Günümüzde şişmanlık ve zayıflık ile ilgili biyolojik teorilerin ortaya konması, bu teorilerin daha çok enerji ve enerjinin transportu ile enerjinin tüketilmesi gibi parametreleri daha çok incelemesi karşısında ; birçok çalışmada şişmanlık ve zayıflık gibi beslenme ile ilgili durumların daha çok bu biyolojik teorilere göre enerji transportu açısından değerlendirilmesi; insanın içinde bulunduğu sosyal, psikolojik ve ekonomik faktörlerin, onların gruplar arası ilişkilerinin gıda merkezli obezite ve anoreksiya gibi patolojik durumlarda bu faktörler üzerinde önemli miktarda durulmayışı olayı tam çözememekte ve bugün salt kalori kısıtlaması ile zayıflatılan obez bir insanın bir süre sonra bu sayılan faktörlerin etkisi altına girdiği anda tekrar süratle kilo alabildiği gözlenmektedir.
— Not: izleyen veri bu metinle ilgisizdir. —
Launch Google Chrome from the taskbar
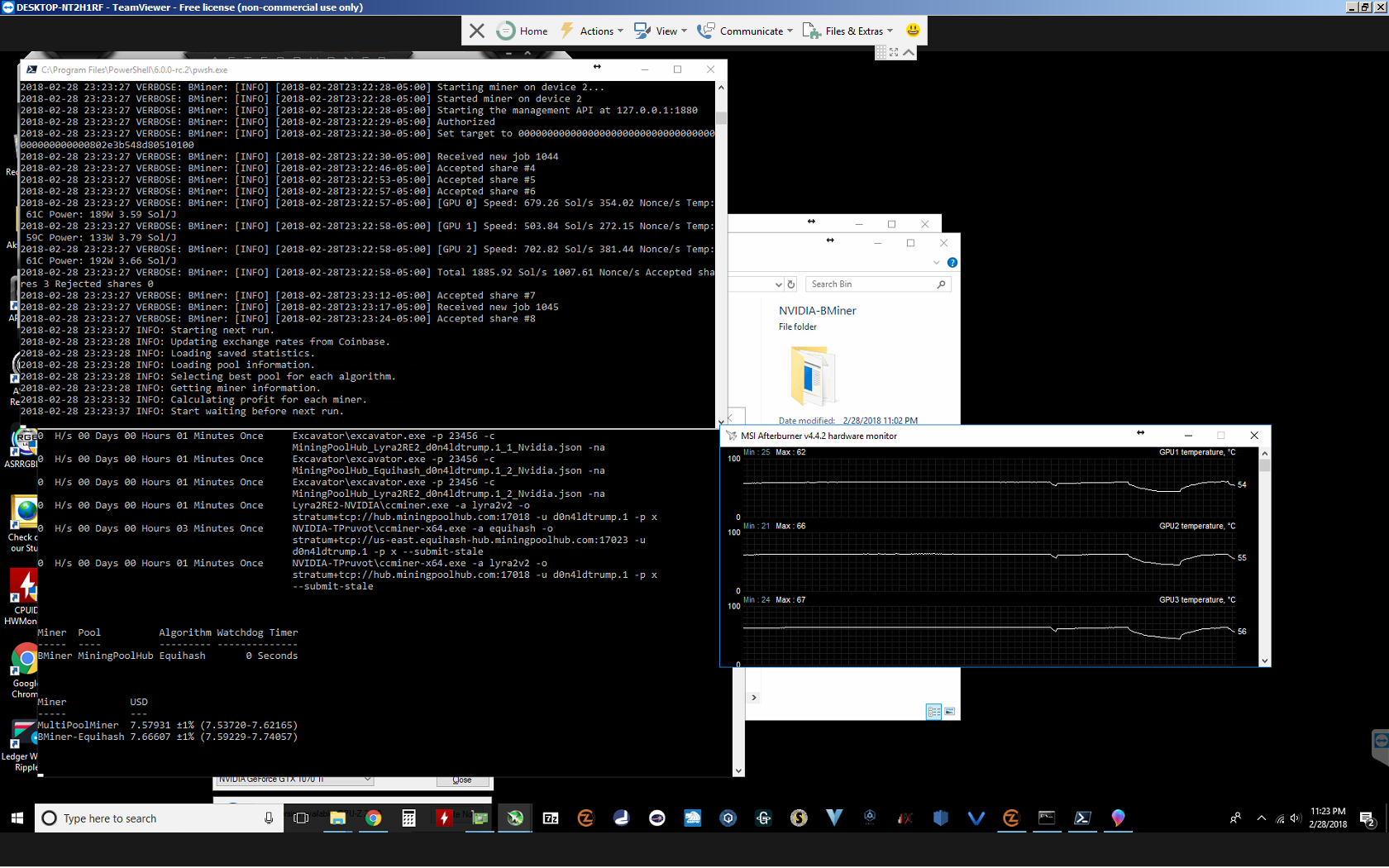This screenshot has height=868, width=1389. pos(374,818)
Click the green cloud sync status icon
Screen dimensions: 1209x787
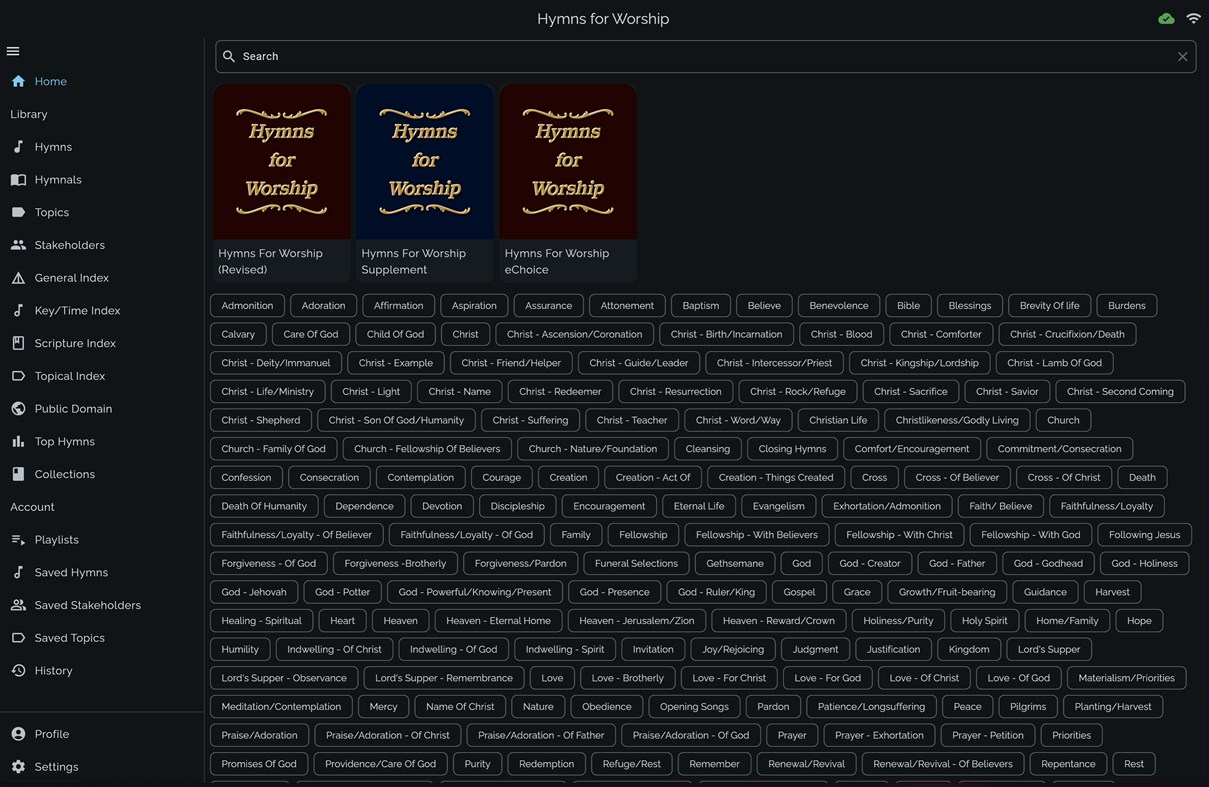click(x=1166, y=18)
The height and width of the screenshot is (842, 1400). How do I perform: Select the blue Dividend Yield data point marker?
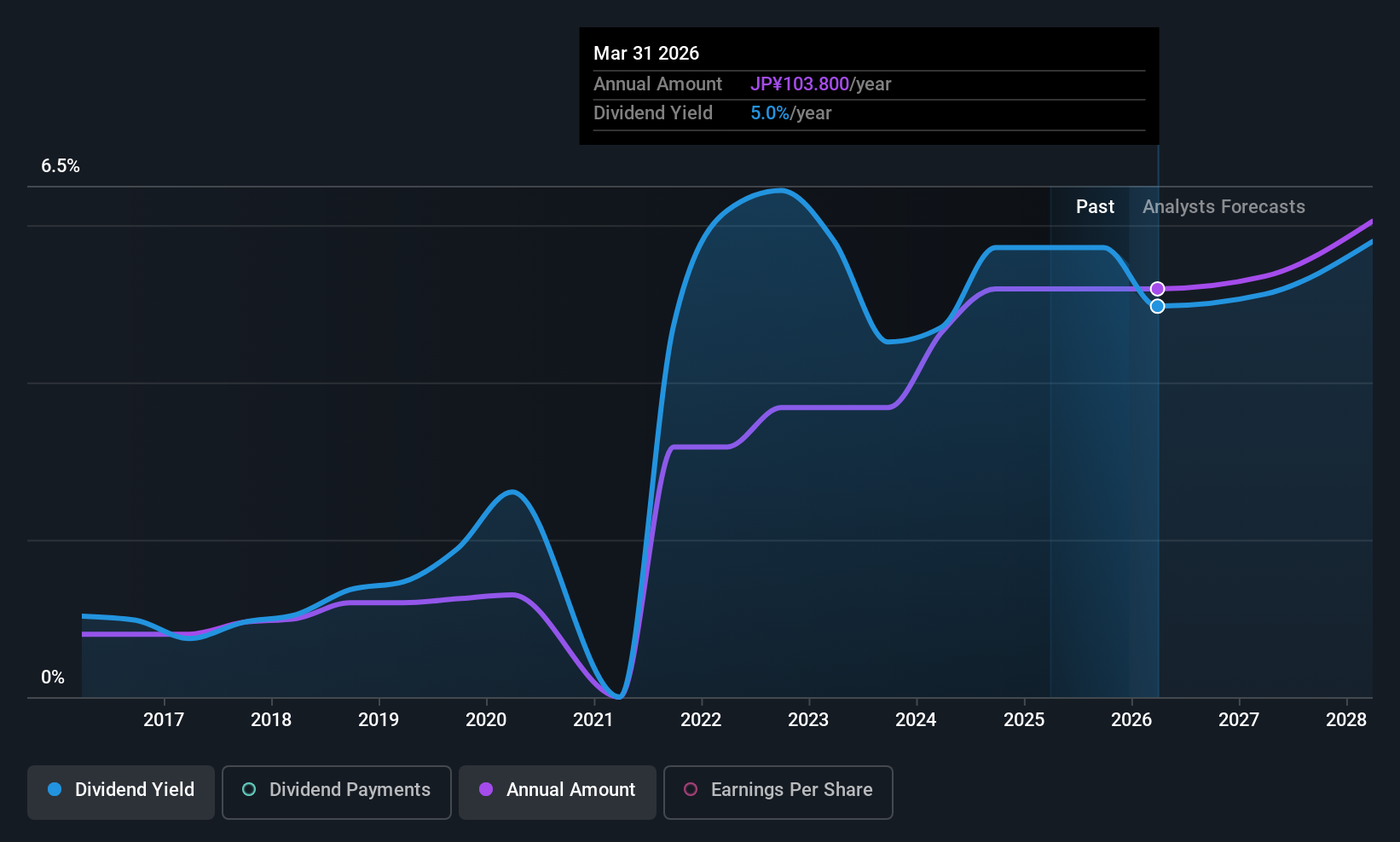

Ortaya çıkan bu duruma akordeon sistemi adı verilmektedir, çünkü birey bir takım sosyal, psikolojik ve sosyoekonomik faktörlerin etkisi altında bunların kendisinde ortaya çıkardığı kompleksleri gıdalara ikame ederek çözme gayretine girdiğinde, ya gıdalardan aşırı kaçmakta ve zayıflamakta, ya da aşırı oralite etkisinde kalmakta, aşırı gıda tüketmekte ve ileri derecede kilo alabilmektedir.
Hazırladığımız beslenme bozukluklarının değişik yönlerini inceleyen bu özel sayıda, değişik çalışmacı arkadaşlarım, daha çok beslenme bozukluklarının ortaya çıkışında değişik psikososyal faktörlerin üzerinde durdular. Bunların metabolizmayı etkileme biçimini göz önüne getirmek suretiyle beslenme bozukluklarının tek başına enerji merkezli bir hastalık hali olmadığını, ortaya çıkışında psikolojik ve sosyolojik faktörlerin ne kadar önemli olduğunu belirtmeye, beslenme bozukluklarının değişik şekillerinin tanıtılması ve tedavilerinde son yaklaşımlar üzerinde durarak bilgi aktarmaya çalıştılar.
Yapılan bu titiz çalışmalarda bütün bölümleri hazırlayan arkadaşlarıma, bölümlerin dikkatle tashihini yapan Türkiye Klinikleri çalışanlarına ve bu özel sayıyı neşrederek Türk tıbbının hizmetinde büyük fedakârlıklar yapmakta olan Türkiye Klinikleri'ne ayrıca teşekkür ederim.